The perspective of a page turner

     Just an hour and a half before the piano concert I was going to, I was asked if I could be the page turner.

     March 12, 21-year-old pianist Nathan Lee held a house concert, performing solo works ranging from late Bach to early Brahms. I arrived early, and was greeted by Lee and the event organizer, who were warm and cordial.

     With minimal instruction and practice, I was put on the job. It was unnerving at the beginning as I anticipated the first page turn, but soon I was comfortable and at ease.

     I had to be hyper-focused on following the score rather than appreciating the music. However, up close, the power in Lee’s performance was hard to ignore. The contrast between serenity and energy in his rendition of Mozart’s 17th Sonata was distinct from any other pianist’s performance of Mozart that I have heard.

     And just like that, I was distracted, and I had forgotten about the repeat at the end of the first movement. After the final cadence, the music rewinds several pages and plunges back into the turbulent middle section, catching me completely off guard. I stood up to reach for the score, panicking inside. But thankfully, Lee had pretty much memorized the entire piece and carried on smoothly. Let’s hope nobody else noticed, I thought.

     When you’re up there, you’re a part of the performance. You have to execute everything more perfectly than the performer does. But you’re not the performance either. You sit there silently so the performer can shine as brightly as he can.

     Throughout the concert, I spent perhaps too much brainpower thinking about the timing of every turn. Stand up now? No, too early, we don’t want to be holding the page and just waiting. Let’s give it half a second more. OK, now. Shoot, the pages are stuck together, guess I should leave more time next time…
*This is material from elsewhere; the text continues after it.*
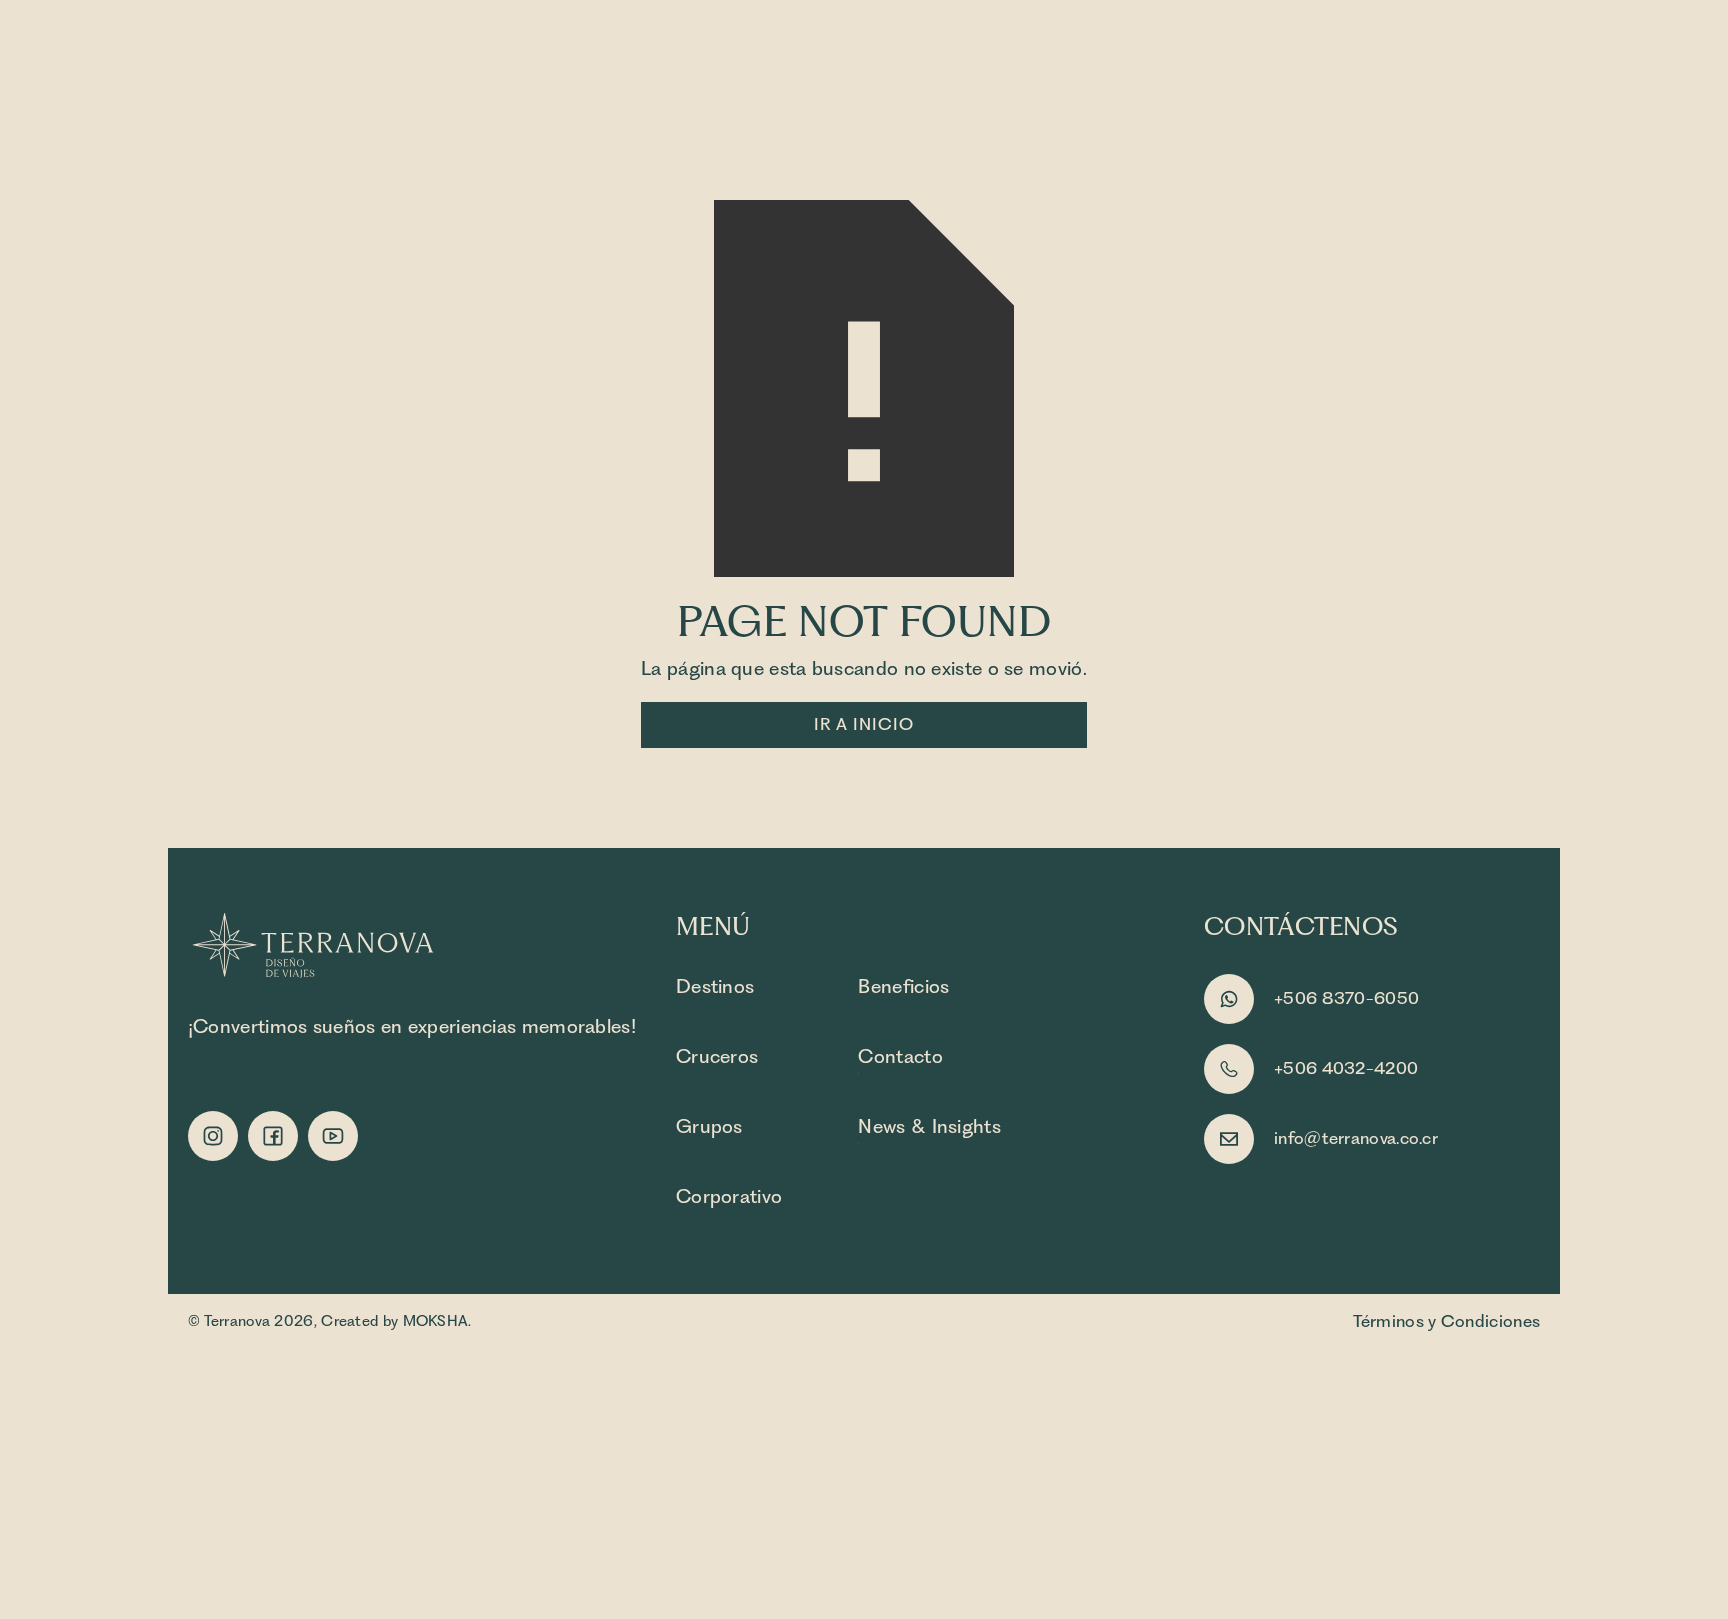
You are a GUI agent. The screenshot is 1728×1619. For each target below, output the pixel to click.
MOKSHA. (437, 1321)
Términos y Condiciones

     Afterward, I asked Lee whether I had flipped the pages too late. But no, it was spot on, he said. In fact, he was much more conscious of his own performance, remembering every small imperfection. We all seem to be just a little excessively self-critical and perfectionist with things insignificant to the outside world.

     But even if the picosecond of difference might not make or break the concert, you still make sure the timing is absolutely optimal, you still do your job with as much effort as possible, and you still pursue that extra bit of perfection — because that is the degree of dedication that the performer is putting in.

     Objectively, page turning is probably a boring and insignificant task. But it, like many other random opportunities, does much to broaden horizons and take you places you would never expect to be.